▸ What is asked
Copy the stretch of the records from the line containing "You are a computer-use agent." through the line containing "Action: click(x=32, y=85)", substituting "shaded overlay" for "dimmed backdrop" and keeping everything else unchanged. Leave the pictures out.
===== Raw records =====
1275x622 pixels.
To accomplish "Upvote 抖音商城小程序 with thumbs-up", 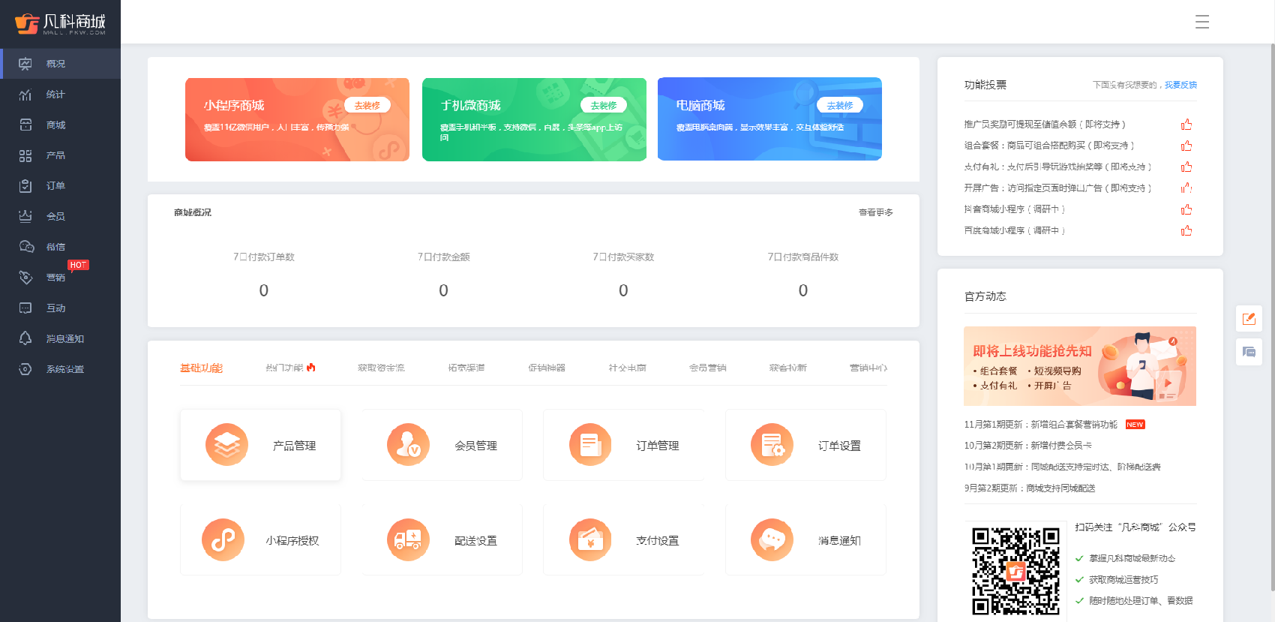I will click(1187, 210).
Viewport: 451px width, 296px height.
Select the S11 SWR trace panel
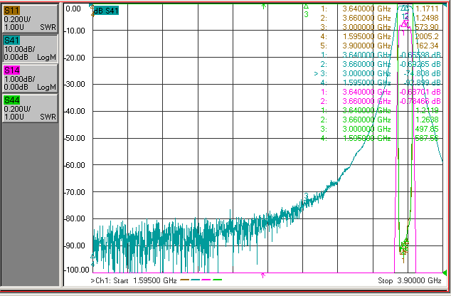coord(30,19)
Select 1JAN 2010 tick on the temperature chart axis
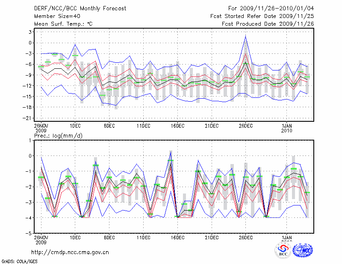342x264 pixels. click(x=286, y=127)
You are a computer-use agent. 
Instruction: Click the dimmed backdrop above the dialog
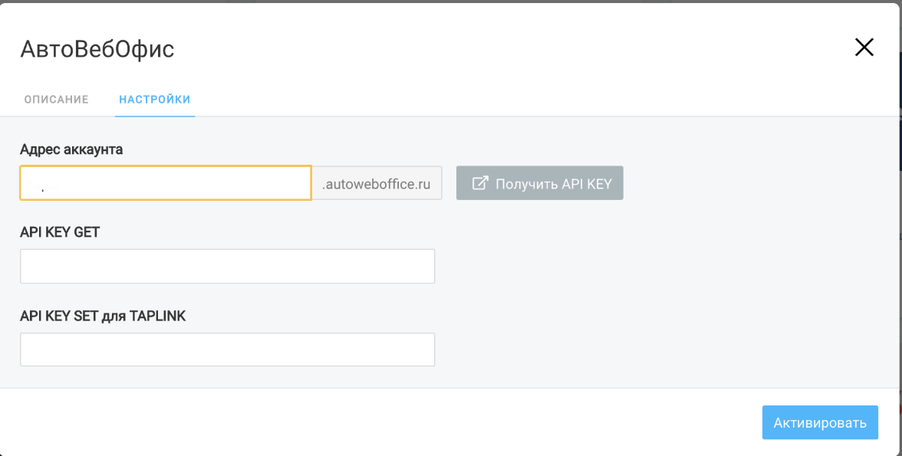pos(460,1)
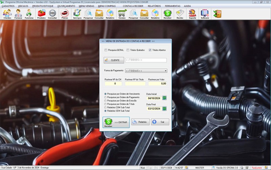Image resolution: width=271 pixels, height=170 pixels.
Task: Open the Clientes toolbar icon
Action: (x=7, y=14)
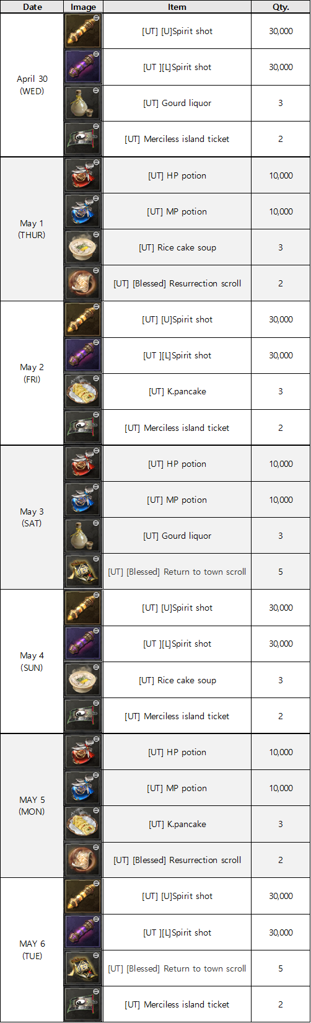Screen dimensions: 311x1023
Task: Select the April 30 (WED) date cell
Action: click(x=32, y=85)
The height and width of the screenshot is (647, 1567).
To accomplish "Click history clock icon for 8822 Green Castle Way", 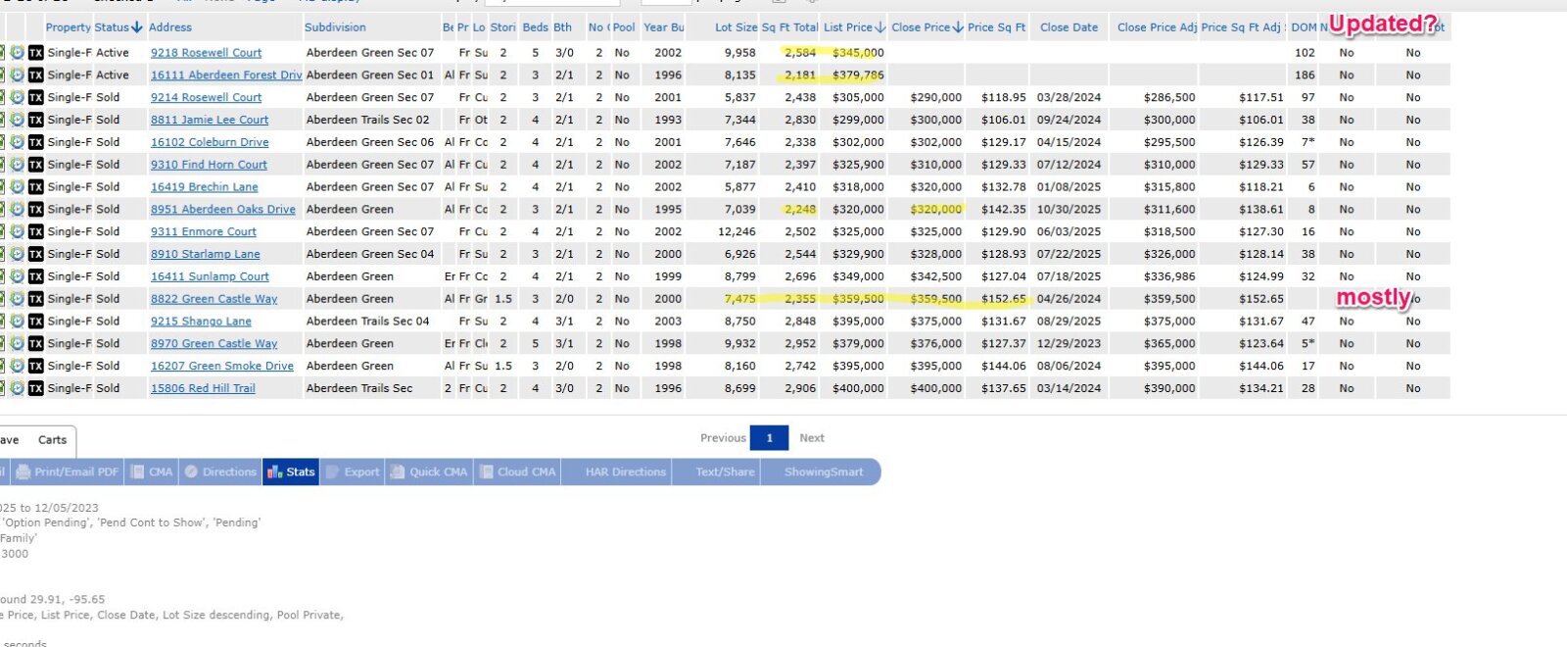I will pos(18,299).
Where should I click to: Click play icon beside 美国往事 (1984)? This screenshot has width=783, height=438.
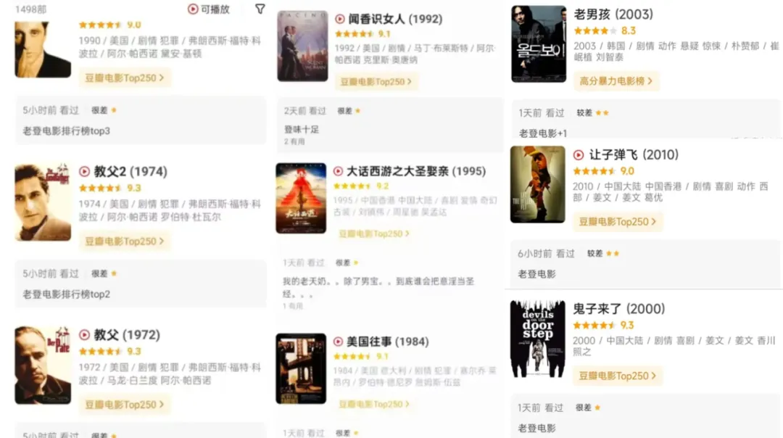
=====
▸ The result
You are a computer-use agent. 
Instruction: Click the shaded overlay above the dialog
pos(460,1)
Image resolution: width=271 pixels, height=170 pixels.
Task: Open the Clientes toolbar icon
Action: (x=7, y=14)
Screen dimensions: 311x1023
Task: Select the April 30 (WED) date cell
Action: click(x=32, y=85)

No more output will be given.